美術館&博物館で開催された展覧会の記録、それにまつわる散策記です。

 JR花園駅から東へ歩いて徒歩5分。妙心寺に着きました。

 

 花園天皇が、1337年に離宮を改めて禅寺にし、大徳寺の開山大燈国師の法嗣である関山慧玄(せきやまえげん)を招いたのが、妙心寺の始まりです。

 

 三門は現在使われておらず、周辺に策が張られていました。

 

 仏殿には、蓮華をつまんだお釈迦様が祀られていました。お釈迦様はこの姿で弟子たちの前に現れ、弟子たちは皆茫然としていましたが、一人だけにっこりと笑った者がいて、その者に蓮華の花をあげた、という話があります。この話から「拈華微笑(ねんげみしょう)。仏教の真理が無言で伝わる事。」という四字熟語が生まれました。

 

 大方丈は檀家の祖先を祀り供養を行ったり、説教や講演を聞いたり、会合を行う場所です。

 

  中庭には、縁起担ぎ・厄除け・魔除けのため、盛り塩がされていました。

 

  法堂で講義や儀式を行う時、控室として使われる寝堂。

 

 

 寝堂の向かい側に法堂があります。

 

 法堂の天井画は狩野探幽作の雲龍図です。
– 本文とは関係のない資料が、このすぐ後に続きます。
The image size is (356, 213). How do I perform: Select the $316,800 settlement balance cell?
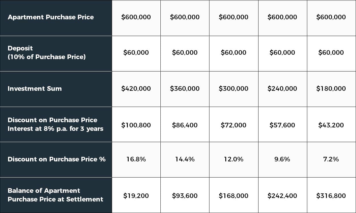click(x=331, y=195)
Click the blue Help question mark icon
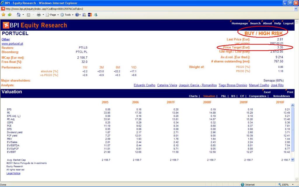The width and height of the screenshot is (299, 187). [x=77, y=15]
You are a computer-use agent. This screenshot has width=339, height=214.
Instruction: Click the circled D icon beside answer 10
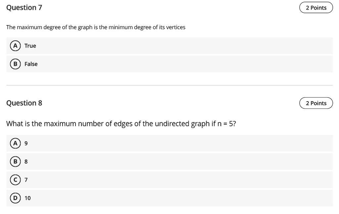[15, 198]
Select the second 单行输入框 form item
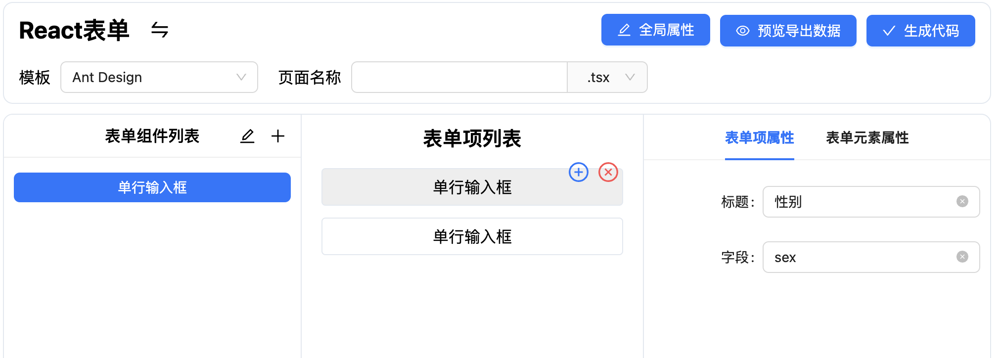1000x358 pixels. pos(472,236)
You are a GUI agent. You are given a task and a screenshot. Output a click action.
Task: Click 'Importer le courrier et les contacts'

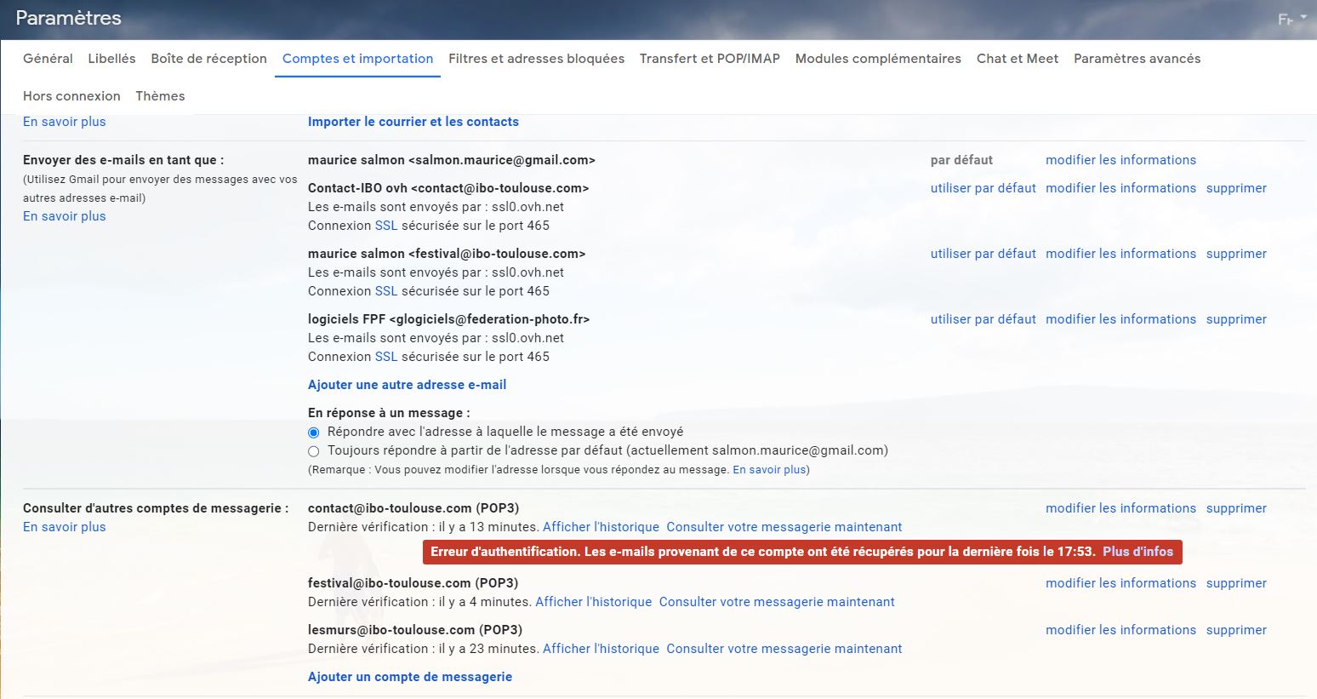point(413,122)
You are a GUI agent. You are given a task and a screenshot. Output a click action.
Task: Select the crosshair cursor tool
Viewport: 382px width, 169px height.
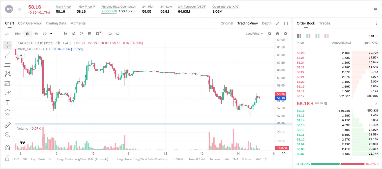(x=8, y=45)
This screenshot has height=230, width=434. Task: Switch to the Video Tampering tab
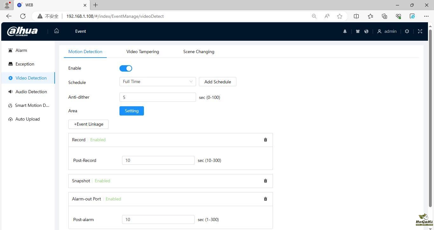point(143,52)
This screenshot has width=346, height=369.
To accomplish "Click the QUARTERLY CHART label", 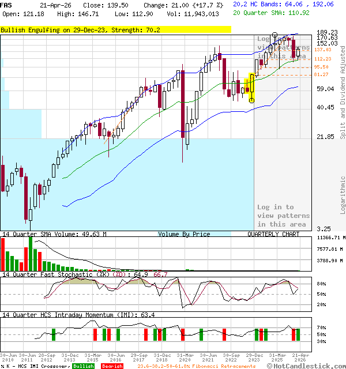I will click(x=273, y=234).
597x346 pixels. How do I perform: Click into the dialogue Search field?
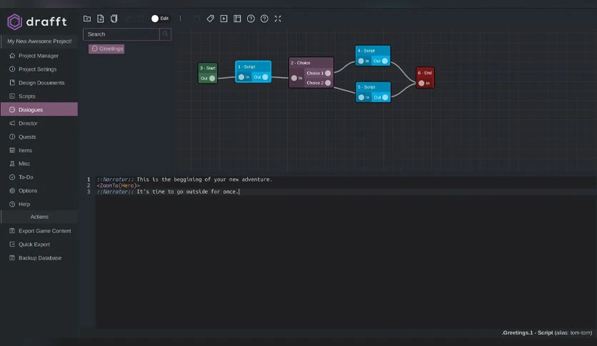pyautogui.click(x=121, y=34)
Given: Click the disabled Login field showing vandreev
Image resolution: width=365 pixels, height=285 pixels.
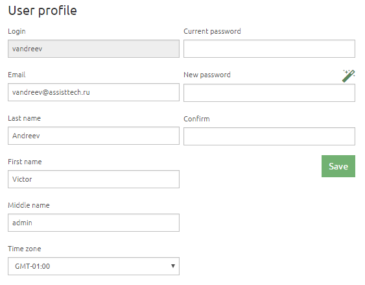Looking at the screenshot, I should 93,49.
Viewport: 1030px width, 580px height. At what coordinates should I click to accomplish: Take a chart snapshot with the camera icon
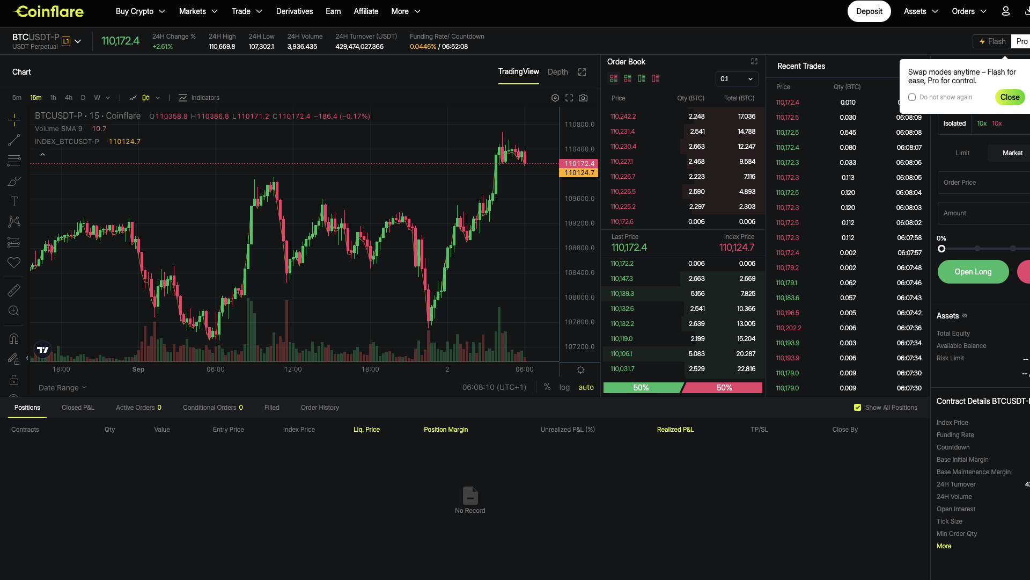tap(584, 98)
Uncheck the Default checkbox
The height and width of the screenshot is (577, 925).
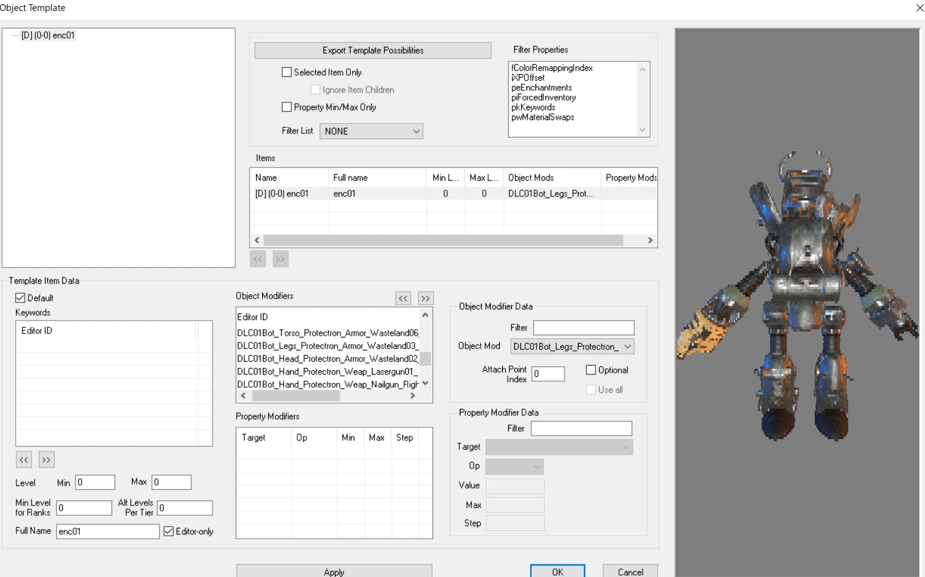tap(20, 298)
天井画は地上で天井板に下絵を描き、その後足場を組んで塗り、完成まで8年かかったと言われています。

 建物の中心に龍の眼があり、眼を見つめながら一巡すると、見る角度によって龍の動きや表情が変わるため、「八方睨みの龍」と呼ばれています。

 

 国宝の妙心寺鐘は、50年前まで鐘楼に吊るされていましたが、保護のため法堂に移されました。
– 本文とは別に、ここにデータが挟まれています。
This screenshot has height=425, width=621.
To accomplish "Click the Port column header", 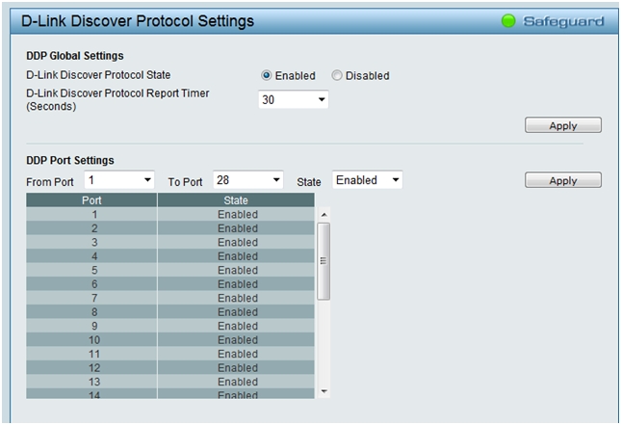I will tap(91, 200).
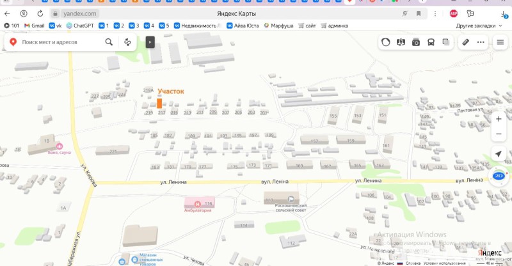Open the ChatGPT bookmark
The image size is (512, 266).
point(80,26)
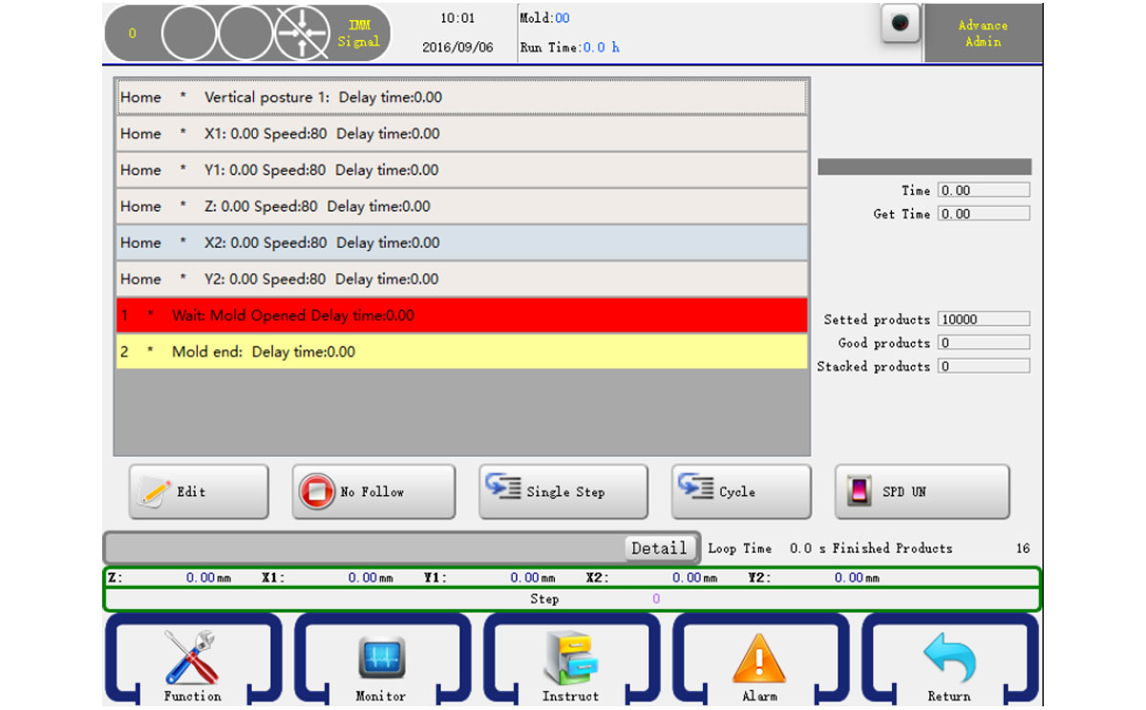Start Cycle run mode
Screen dimensions: 1146x710
(x=741, y=491)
 698年に造られた日本最古の鐘で、吉田兼好の徒然草には、「黄鐘調(おうしきちょう)の音」と記されています。黄鐘調とは430Hzの「ラ」を主音とする雅楽の調のことです。CDで聞いた音は、とても低く鈍い音でした。

 

 浴室は、1587年に密宗和尚が明智光秀の菩提を弔うために創建したもので、「明智風呂」と呼ばれ、昭和初期まで使われていました。風呂は蒸風呂で、簀子板敷の隙間から蒸気を出していたそうです。僧が薄い布を着て入浴した事から「浴衣」という言葉が生まれました。

 

 経堂には大量の経典が保管されています。浴衣を着て入浴したため、体を乾かしている間も経典を読み、勉強していたそうです。